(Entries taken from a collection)

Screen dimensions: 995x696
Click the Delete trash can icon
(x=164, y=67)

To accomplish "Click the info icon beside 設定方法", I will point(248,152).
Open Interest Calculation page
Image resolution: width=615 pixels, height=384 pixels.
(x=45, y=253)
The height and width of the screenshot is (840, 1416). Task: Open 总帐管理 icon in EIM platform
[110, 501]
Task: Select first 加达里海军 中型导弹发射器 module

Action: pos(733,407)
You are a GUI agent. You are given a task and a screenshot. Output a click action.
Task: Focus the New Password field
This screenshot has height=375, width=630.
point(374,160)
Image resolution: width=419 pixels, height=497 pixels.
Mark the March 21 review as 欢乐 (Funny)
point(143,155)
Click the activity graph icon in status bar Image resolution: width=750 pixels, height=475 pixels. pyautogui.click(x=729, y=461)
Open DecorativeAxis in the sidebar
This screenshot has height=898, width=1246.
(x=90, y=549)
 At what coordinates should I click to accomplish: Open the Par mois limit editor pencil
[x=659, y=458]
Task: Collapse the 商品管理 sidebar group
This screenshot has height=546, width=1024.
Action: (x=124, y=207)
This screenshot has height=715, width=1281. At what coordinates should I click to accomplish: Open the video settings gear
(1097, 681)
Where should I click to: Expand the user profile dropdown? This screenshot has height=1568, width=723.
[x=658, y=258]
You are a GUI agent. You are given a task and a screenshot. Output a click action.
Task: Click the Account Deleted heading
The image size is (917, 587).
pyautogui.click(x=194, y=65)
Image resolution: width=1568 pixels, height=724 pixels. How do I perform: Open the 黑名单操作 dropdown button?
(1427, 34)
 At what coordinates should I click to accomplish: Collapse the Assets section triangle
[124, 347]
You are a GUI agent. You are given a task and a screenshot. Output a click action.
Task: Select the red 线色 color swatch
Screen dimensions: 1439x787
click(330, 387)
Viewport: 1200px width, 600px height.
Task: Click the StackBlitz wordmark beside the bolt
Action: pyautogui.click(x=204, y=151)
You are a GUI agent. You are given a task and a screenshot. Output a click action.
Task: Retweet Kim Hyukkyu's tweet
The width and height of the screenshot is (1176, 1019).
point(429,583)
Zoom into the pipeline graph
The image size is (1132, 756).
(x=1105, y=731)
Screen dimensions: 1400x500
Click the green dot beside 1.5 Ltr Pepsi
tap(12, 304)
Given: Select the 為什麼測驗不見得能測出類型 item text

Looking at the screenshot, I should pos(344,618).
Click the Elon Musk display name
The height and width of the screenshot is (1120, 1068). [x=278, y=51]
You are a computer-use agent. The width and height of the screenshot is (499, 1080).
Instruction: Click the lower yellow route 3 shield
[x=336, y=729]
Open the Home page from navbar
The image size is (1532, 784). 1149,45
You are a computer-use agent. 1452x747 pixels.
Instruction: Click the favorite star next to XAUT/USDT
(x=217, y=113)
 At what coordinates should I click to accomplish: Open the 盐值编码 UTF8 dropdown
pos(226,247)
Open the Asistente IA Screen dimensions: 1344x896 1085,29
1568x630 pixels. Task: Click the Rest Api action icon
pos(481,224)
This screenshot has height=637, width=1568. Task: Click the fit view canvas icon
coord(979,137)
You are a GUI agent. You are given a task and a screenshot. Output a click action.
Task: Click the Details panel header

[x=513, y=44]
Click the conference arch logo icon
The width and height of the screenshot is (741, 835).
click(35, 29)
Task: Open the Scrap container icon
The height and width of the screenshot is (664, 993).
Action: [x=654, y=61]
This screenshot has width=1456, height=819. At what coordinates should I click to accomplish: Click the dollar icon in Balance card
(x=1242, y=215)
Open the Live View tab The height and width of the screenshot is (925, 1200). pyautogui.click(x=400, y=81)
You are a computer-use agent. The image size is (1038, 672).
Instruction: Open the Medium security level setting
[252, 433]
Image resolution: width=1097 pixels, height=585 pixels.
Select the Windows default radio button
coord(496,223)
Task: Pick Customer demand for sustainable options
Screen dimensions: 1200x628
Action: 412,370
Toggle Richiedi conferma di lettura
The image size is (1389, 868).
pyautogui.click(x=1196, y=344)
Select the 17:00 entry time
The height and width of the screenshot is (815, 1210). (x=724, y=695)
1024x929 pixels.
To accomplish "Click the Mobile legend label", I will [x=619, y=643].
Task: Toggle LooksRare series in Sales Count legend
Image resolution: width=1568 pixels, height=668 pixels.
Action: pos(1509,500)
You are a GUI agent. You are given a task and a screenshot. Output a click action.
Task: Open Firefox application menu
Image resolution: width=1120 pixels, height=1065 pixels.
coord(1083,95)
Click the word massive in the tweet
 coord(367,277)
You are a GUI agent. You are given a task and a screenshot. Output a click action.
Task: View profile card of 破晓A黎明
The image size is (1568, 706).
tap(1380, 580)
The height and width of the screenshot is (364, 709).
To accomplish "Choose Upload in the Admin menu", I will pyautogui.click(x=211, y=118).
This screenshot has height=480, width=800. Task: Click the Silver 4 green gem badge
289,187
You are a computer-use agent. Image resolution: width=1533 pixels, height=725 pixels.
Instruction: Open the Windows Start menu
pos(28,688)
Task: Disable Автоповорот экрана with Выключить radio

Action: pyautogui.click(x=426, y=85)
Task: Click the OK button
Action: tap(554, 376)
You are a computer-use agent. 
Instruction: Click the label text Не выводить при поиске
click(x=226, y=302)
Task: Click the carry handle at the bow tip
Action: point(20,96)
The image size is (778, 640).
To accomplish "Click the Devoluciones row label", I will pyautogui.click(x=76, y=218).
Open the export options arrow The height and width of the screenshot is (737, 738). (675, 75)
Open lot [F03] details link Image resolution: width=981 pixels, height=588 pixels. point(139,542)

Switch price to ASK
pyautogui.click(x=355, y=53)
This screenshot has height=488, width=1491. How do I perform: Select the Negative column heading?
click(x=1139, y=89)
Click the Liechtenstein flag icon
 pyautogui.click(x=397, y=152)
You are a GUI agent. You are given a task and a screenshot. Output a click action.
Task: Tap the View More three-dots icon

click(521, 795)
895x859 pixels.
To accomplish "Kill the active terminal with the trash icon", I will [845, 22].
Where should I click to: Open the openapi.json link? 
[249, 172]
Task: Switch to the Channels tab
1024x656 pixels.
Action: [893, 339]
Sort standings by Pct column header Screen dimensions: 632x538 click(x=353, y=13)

**EXERCISE REQUIREMENTS**
Take exactly the lines from the one containing "Click the word massive in the tweet" through the one containing "Task: Switch to the Channels tab" in the data above, and output them with nothing added.

**TASK RESPONSE**
Click the word massive in the tweet
 coord(367,277)
You are a GUI agent. You are given a task and a screenshot. Output a click action.
Task: View profile card of 破晓A黎明
The image size is (1568, 706).
tap(1380, 580)
The height and width of the screenshot is (364, 709).
To accomplish "Choose Upload in the Admin menu", I will pyautogui.click(x=211, y=118).
This screenshot has height=480, width=800. Task: Click the Silver 4 green gem badge
289,187
You are a computer-use agent. Image resolution: width=1533 pixels, height=725 pixels.
Instruction: Open the Windows Start menu
pos(28,688)
Task: Disable Автоповорот экрана with Выключить radio

Action: pyautogui.click(x=426, y=85)
Task: Click the OK button
Action: tap(554, 376)
You are a computer-use agent. 
Instruction: Click the label text Не выводить при поиске
click(x=226, y=302)
Task: Click the carry handle at the bow tip
Action: point(20,96)
The image size is (778, 640).
To accomplish "Click the Devoluciones row label", I will pyautogui.click(x=76, y=218).
Open the export options arrow The height and width of the screenshot is (737, 738). (675, 75)
Open lot [F03] details link Image resolution: width=981 pixels, height=588 pixels. point(139,542)

Switch price to ASK
pyautogui.click(x=355, y=53)
This screenshot has height=488, width=1491. How do I perform: Select the Negative column heading?
click(x=1139, y=89)
Click the Liechtenstein flag icon
 pyautogui.click(x=397, y=152)
You are a GUI agent. You are given a task and a screenshot. Output a click action.
Task: Tap the View More three-dots icon

click(521, 795)
895x859 pixels.
To accomplish "Kill the active terminal with the trash icon", I will [845, 22].
Where should I click to: Open the openapi.json link? 
[249, 172]
Task: Switch to the Channels tab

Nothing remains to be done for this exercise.